Respecto de la estructura de seguridad nacional, según es bien sabido el Consejo de Seguridad Nacional, en los términos en que está contemplado en el Capítulo XII de la Constitución, dista mucho de ser un verdadero “consejo de seguridad nacional” tal como se entienden dichos organismos en los más de 60 países que cuentan con entes análogos, en la mayoría de los casos con ese nombre o con uno muy similar. Estas carencias se aplican tanto a la composición del Consejo cuanto a sus cometidos y responsabilidades actuales. Se agrega a esto la inexistencia de un “consejero de seguridad nacional”, cargo que normalmente se asocia a estos organismos en los sistemas comparados.
En consecuencia, el Consejo de Seguridad Nacional no constituye una instancia eficaz y funcional para la discusión y la generación de estrategias, políticas y respuestas coordinadas a las temáticas de seguridad del país, sean estas clásicas, de raigambre externa, de naturaleza interna o híbridas. Los resultados de las últimas convocatorias al Consejo –dos en la administración anterior y una en la actual– dan cumplida cuenta de sus limitaciones.
En lo que dice relación con la ausencia de una estrategia de seguridad nacional, existe amplio consenso en que el intento realizado en 2012, bajo el título de Estrategia Nacional de Seguridad y Defensa, estuvo lejos de definir una estrategia de seguridad nacional propiamente tal, según estas son entendidas en los sistemas comparados y en los estudios estratégicos y de seguridad.
Luego, las dos administraciones siguientes no insistieron en definir una estrategia, prefiriendo la publicación del Libro de la Defensa 2017 y luego de la Política de Defensa Nacional 2020, actualmente vigente. Ninguno de estos textos, en cuanto se refieren a la Función de Defensa y no a la Seguridad Nacional en su conjunto, constituye instrumento suficientemente idóneo para encarar la problemática de seguridad del país en una óptica holística y general.

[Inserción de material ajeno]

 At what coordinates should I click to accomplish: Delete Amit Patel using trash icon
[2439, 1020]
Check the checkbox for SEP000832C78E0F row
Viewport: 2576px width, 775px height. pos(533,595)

Tanto las limitaciones del Consejo de Seguridad Nacional cuanto la carencia de una genuina Estrategia de Seguridad Nacional podrían constituirse como limitantes serias de la capacidad del Estado de ampliar en forma exitosa y funcional el rol de las Fuerzas Armadas para asumir en forma permanente cometidos de seguridad interior. Por lo expresado, resulta evidente la necesidad de incorporar al debate los efectos en las relaciones civiles-militares que tendrían eventuales despliegues permanentes y aun semipermanentes de las Fuerzas Armadas en seguridad interior.